Reseña: Llanto verde, de Marcelo Cohen
“Mientras avanzas por estos laberintos, nunca sabes si persigues alguna meta o huyes de ti mismo, si eres cazador o presa”, decía Joseph Brodsky a propósito de sus estadías en Venecia. Una experiencia similar sucede al acercarse al universo del Delta Panorámico, una topografía ficcional que Marcelo Cohen (Buenos Aires, 1951) ha construido desde la publicación del volumen de relatos Los acuáticos (2001), en paralelo a otras producciones literarias y ensayísticas, a su reconocida labor editorial y a sus eximias traducciones. En el proemio a La calle de los cines (2018), el narrador –Marcelo Cohen, habitante de una isla– afirma que “el cinema es una escuela práctica de la vida”, en relación a su manía por contar las películas que más lo movilizaban: un ejercicio de eyección y de autoconocimiento, una forma de apego o desprendimiento que obra en forma desmedida o parsimoniosa.

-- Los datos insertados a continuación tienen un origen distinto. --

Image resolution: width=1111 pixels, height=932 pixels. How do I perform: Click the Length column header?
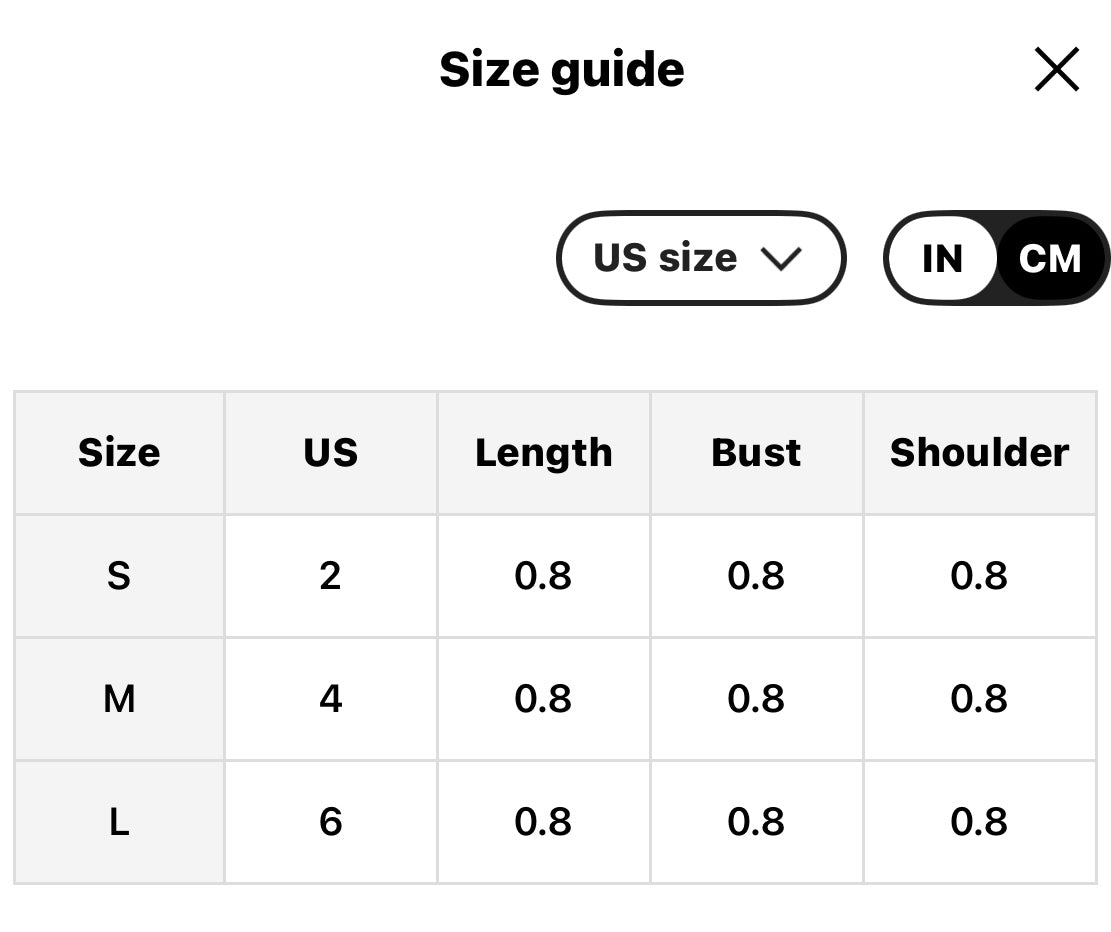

Los once relatos que componen Llanto verde suponen una continuidad, no solo por transitar el mismo cauce cinematográfico, sino también por combinar elementos verosímiles y fantásticos con maestría, en un movimiento por esclusas que parecería ser un ejercicio “autopoiético”; es decir, una dinámica de narraciones que se van construyendo a sí mismas en el fluir del viaje. En el catálogo, se despliegan “películas” que muestran vínculos de hermandad en momentos de crisis, historias de escapistas –ya sea un ermitaño, un político o un poeta–, artistas alocados e hiperbólicos, una niña que articula sus palabras de un modo enigmático, un plomero biografiado a partir de la conjunción poética de su corazón y la ciudad, una conjunción de habitantes de distintas islas que vacilan frente a un experimento incierto. Una conjunción de climas lo suficientemente peculiar para que algún cinéfilo caiga en la tentación de conectarlo con filmografías de distinto tono, pero a la vez, con la capacidad de crear su propia marca de agua. En los mismos términos que Piglia describe a Vudú urbano, de Edgardo Cozarinsky, Llanto verde es un libro contemporáneo, alerta y conectado con los cambios en los modos de leer. Y también, en muchos sentidos, es precursor.

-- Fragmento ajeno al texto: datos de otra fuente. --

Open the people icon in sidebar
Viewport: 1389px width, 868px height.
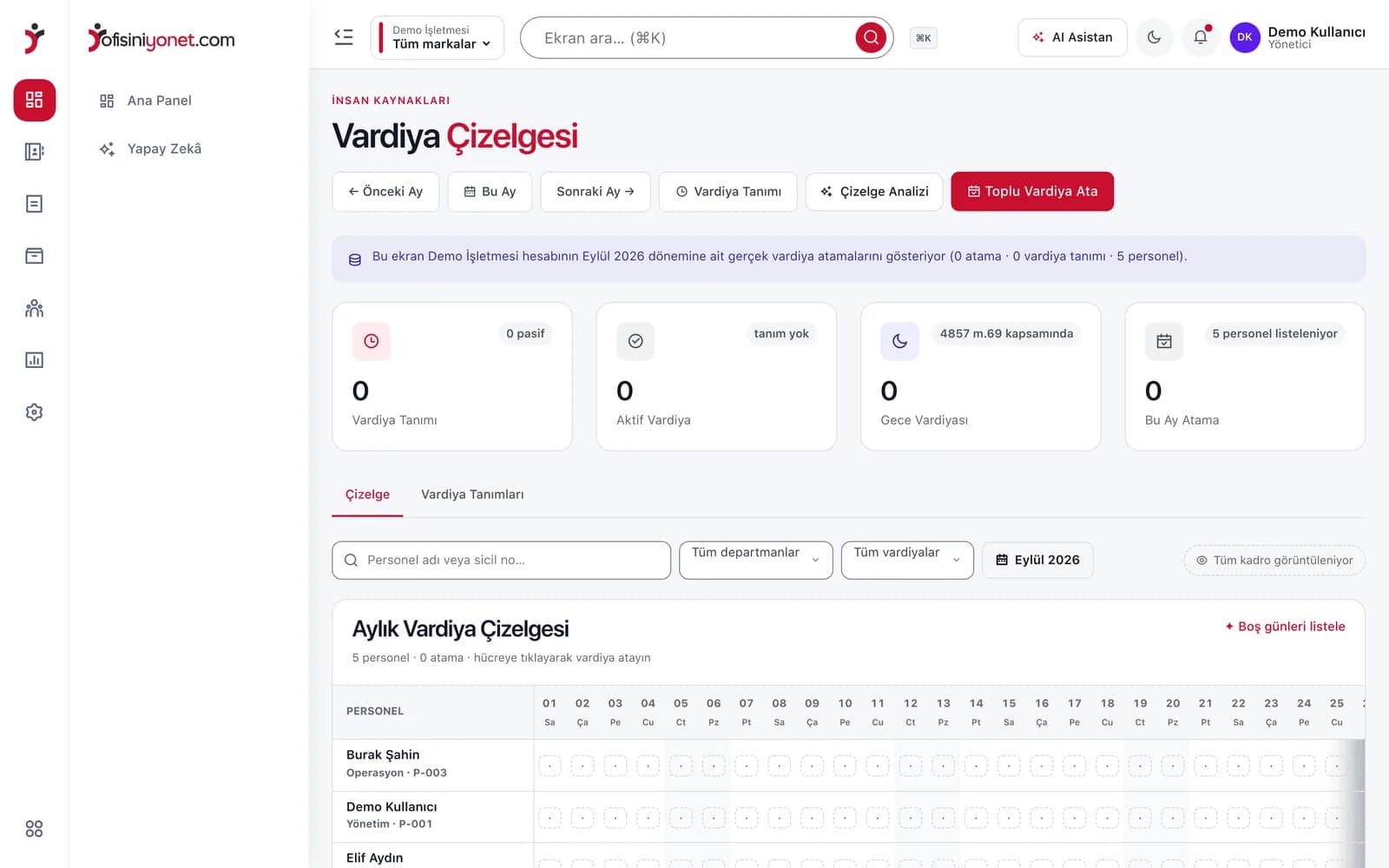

Un brío distintivo tiene que ver con el uso del “deltingo”, un habla que prevalece en el territorio. Cronodión, carricol, pantallátor, cuadernaclo, ciborgues, farphonito: algunos de los términos con los que Cohen, reciente Premio Rosa de Cobre, otorgado por la Biblioteca Nacional, no solo le da musicalidad a su prosa, sino que también constituye un recurso de estilismo irónico, un gesto que afirma su continua preocupación por los usos del lenguaje por fuera de las imposiciones institucionales. “El arte produce paciencia; con esto debería bastar para que maraville, y también duela”, escribe.